The 53-47 vote against taking up the measure fell almost completely along party lines, with no movement from earlier this month when Republicans blocked Democrats’ bid to limit Trump’s war-making power in the days after the joint US-Israeli strikes, known as Operation Epic Fury, began across Iran.
“We do not know Donald Trump’s goals. We do not know Donald Trump’s timeline. We do not know what victory even looks like in his eyes,” Chuck Schumer, the Democratic leader, said before the vote, urging Republicans to support the effort to force a debate on the war. “Enough is enough.”
The senator Rand Paul of Kentucky, who has led several war-powers efforts, was the only Republican to vote in support of the measure, while the senator John Fetterman of Pennsylvania, who has emerged as a staunch supporter of Israel, was the only Democrat to break with his party and vote against the resolution.
“If there’s anything that is plain in that constitution, it is that a president does not have the power to unilaterally bring a nation and its treasure, to bring a nation and its men and women, into conflict without a say of Congress,” the senator Cory Booker, who led the war-powers resolution, said in a floor speech before the vote.
Booker acknowledged that he would not succeed, but vowed to continue to introduce measures that would force Congress to debate and authorize military action.
He said: “Me and my colleagues will bring up these resolutions again and again and again as more and more Americans on both sides of the aisle see this war for what it is: one president’s decision.”
Republican senator Tom Cotton, who chairs the Senate’s intelligence committee, argued strongly against the measure, claiming Iran had been prepared to attack the US first and that the Trump administration had been obligated to act quickly in response.
“Given these facts on the ground, we were left with no choice,” Cotton said on the Senate floor. “Iran had already loaded and cocked the gun. What were you supposed to do? Wait till they pulled the trigger? Of course not.”
It was the second attempt by Democrats to force Congress to weigh in on the open-ended US-Israeli military campaign that began late last month.
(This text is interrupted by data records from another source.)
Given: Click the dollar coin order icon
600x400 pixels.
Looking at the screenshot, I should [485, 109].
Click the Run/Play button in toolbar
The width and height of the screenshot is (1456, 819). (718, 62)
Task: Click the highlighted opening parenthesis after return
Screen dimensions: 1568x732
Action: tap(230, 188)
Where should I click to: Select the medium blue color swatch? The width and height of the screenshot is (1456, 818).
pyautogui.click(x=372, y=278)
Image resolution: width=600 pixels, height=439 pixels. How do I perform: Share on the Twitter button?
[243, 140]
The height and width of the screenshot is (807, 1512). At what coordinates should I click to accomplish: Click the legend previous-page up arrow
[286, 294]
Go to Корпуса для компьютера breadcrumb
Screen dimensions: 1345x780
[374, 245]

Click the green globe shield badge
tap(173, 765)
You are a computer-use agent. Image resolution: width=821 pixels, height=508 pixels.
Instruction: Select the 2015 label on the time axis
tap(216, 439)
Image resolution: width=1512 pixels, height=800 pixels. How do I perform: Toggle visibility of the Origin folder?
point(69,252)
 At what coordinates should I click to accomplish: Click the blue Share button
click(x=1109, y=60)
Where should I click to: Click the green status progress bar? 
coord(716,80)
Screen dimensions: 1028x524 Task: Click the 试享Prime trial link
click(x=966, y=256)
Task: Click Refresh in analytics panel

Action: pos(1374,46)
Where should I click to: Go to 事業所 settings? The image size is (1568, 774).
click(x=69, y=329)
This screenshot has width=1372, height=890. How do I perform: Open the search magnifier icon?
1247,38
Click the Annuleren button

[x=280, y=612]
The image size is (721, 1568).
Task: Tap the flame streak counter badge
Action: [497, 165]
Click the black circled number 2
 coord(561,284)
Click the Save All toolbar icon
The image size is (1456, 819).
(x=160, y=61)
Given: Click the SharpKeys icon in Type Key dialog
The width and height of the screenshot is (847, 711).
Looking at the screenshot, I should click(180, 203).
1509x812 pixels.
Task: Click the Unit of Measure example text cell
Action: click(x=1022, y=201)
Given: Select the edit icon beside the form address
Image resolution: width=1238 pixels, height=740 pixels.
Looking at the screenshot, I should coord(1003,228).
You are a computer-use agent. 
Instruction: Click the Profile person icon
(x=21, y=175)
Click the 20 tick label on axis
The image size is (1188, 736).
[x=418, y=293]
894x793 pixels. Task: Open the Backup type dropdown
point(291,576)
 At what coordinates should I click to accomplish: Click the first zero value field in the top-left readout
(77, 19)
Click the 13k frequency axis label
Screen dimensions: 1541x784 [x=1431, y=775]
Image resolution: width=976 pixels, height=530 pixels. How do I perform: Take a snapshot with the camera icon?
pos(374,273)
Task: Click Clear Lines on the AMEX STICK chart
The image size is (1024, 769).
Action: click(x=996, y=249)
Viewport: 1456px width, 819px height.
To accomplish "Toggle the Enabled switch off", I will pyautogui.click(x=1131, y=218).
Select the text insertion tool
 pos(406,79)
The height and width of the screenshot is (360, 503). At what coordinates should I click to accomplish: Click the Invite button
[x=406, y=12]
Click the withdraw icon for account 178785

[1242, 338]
More than 1,300 Iranians have been killed, as have hundreds of civilians in Lebanon and 15 people in Israel.
The cost of the war exceeded $11.3bn in its first week and scrambled global supply chains for oil, fertilizer and aluminum. Earlier this week, US allies rebuffed Trump’s demand for help reopening the critical strait of Hormuz, insisting they would not join a war the US president started without their consultation.
Earlier on Wednesday, Tulsi Gabbard, the director of national intelligence, testified that Iran’s nuclear program had been “obliterated” by the US strikes on the country last year – and that Iran had made no effort to rebuild since.
The president has repeatedly said the US needed to wage war against Iran to stave off what the administration has described as an imminent threat from Tehran’s Islamic Republic.
Pressed by lawmakers on whether Iran had posed an imminent nuclear threat before the strikes, Gabbard, who, as a presidential candidate in 2020 sold shirts that said “No War With Iran,” repeatedly deflected and said it was a conclusion for the president to draw.
The vote comes a day after Joe Kent, who led the National Counterterrorism Center and was a top aide to Gabbard, resigned in protest against the war in Iran, underlining the fury corners of Trump’s “America First” coalition are feeling over the vote.